What kinds of class actions are being filed?

The increase in filings, the firm suggested, has been “fuelled by a rise in competing class actions and the first significant wave of cyber class actions”, the latter being the result of the various data breach incidents.

As of the start of July, Allens detailed, five filed claims arose from data breach incidents.

As Professor John Swinson of the University of Queensland told Lawyers Weekly earlier this year, cyber security threats are more dynamic than ever, and the consequential data breach class actions have broader implications for the Australian market, as was reported in December.
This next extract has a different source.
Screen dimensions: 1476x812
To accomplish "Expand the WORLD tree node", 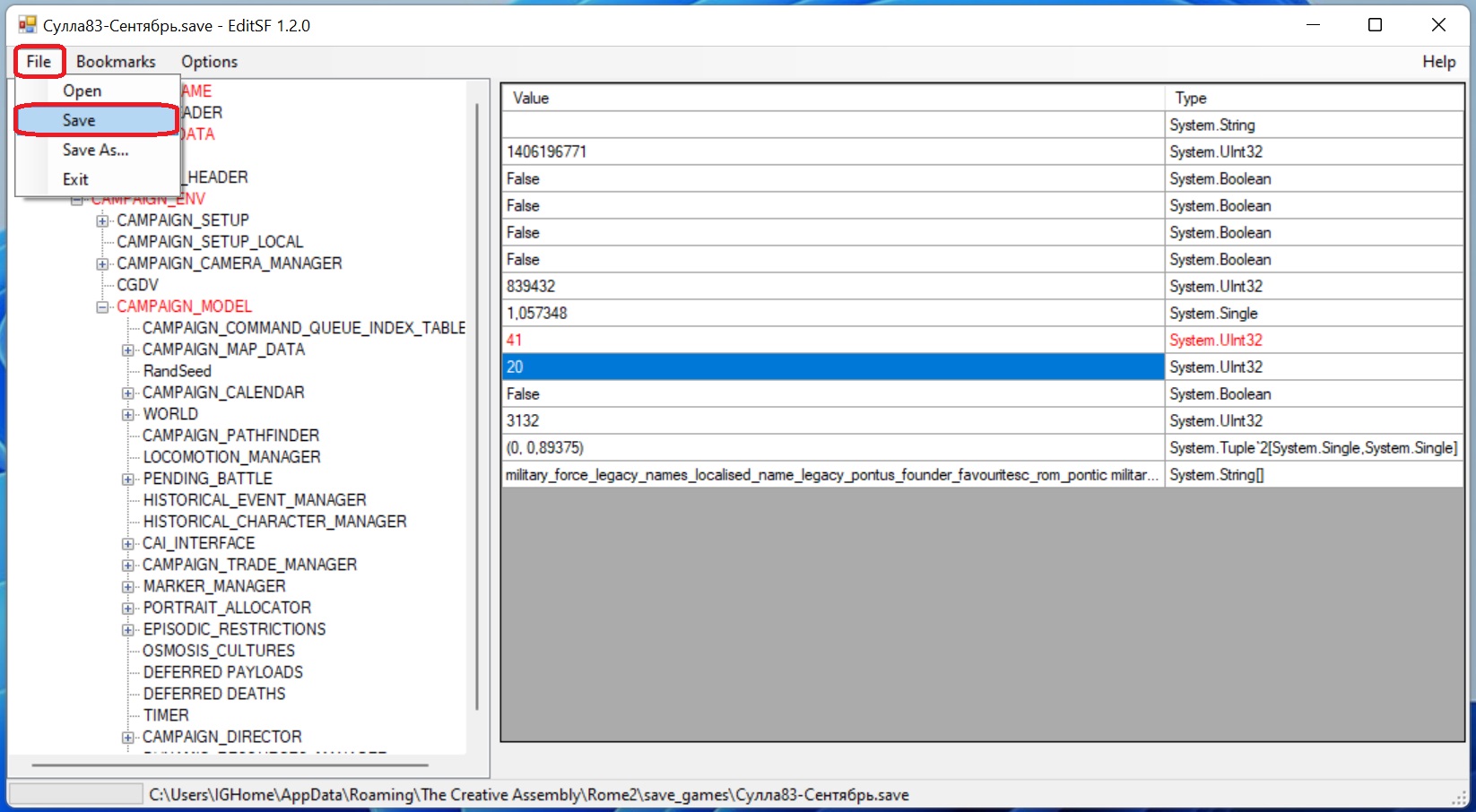I will [x=128, y=414].
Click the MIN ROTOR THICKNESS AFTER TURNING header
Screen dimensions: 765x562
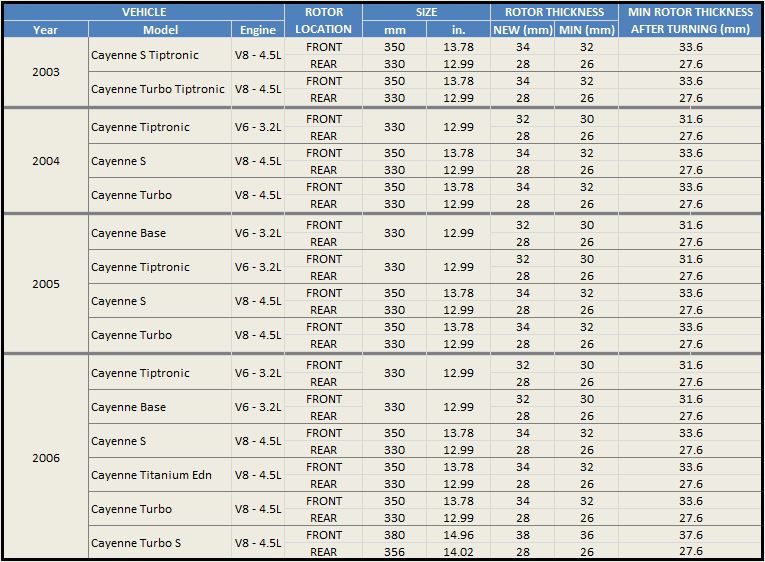tap(690, 20)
Lawyers in this space also, partners across the country advised back in September, need to be aware of the precedents being set in overseas jurisdictions.

Back in March 2022, Corrs Chambers Westgarth partner and head of class actions Chris Pagent predicted that there would be an increase in the volume of cyber and data privacy-related proceedings.

You can read Lawyers Weekly’s full coverage of cyber-related matters in law here.

On the point of competing class actions, Allens continued, 12 of the 2023 filings are competing matters, which the firm labelled as “claimed commenced on a ‘copycat’ basis after a similar class action was already on foot”.

At the midway point of 2022, there were only two competing proceedings and no data breach actions filed, Allens said.

Location and types of claims

It appears, Allens went on, that most class actions continue to be filed in the Federal Court of Australia – however, filings in Victoria’s Supreme Court “have continued to gain momentum”, accounting for two in five (40 per cent) of filings for the year to date.

This is in contrast, the firm noted, from the 28 per cent of such fillings across all of 2022.

Plaintiff lawyers are filing in that state Supreme Court, Allens hypothesised, so they can “pursue the group costs orders (i.e. contingency fees) which are, at present, uniquely available in Victoria”.

Elsewhere, more than three in four filed class actions pertaining to consumer and shareholder claims, with data breach incidents having given rise to “a new type of consumer claim”, being those impacted by the hacks experienced by the likes of Optus and Medibank.

The rate of employment claims “has continued to dwindle”, Allens noted, and “we are now working through the tail-end of COVID-19-related claims”.

Thus far this year, the firm outlined, the sectors that have been most under threat are industrials, infrastructure, power and utilities, retail, hospitality and leisure, and banks and financial institutions.

However, Allens added, “it is apparent that filing levels across these sectors have been driven by the high rate of competing class actions rather than a range of different risks specific to each sector”.

“For example, four of the six class actions in the infrastructure, power and utilities sector are competing claims brought against the same company, and the issue of multiplicity impacts six of the eight class actions in the industrials sector involving automakers,” it said.

Looking ahead

In mid-January, Ironbridge Legal partner Trevor Withane wrote that 2023 would be the “year of the litigator”. If the volume of class actions is anything to go by, that prediction is holding true – and may continue to do so in the remaining five months of the year.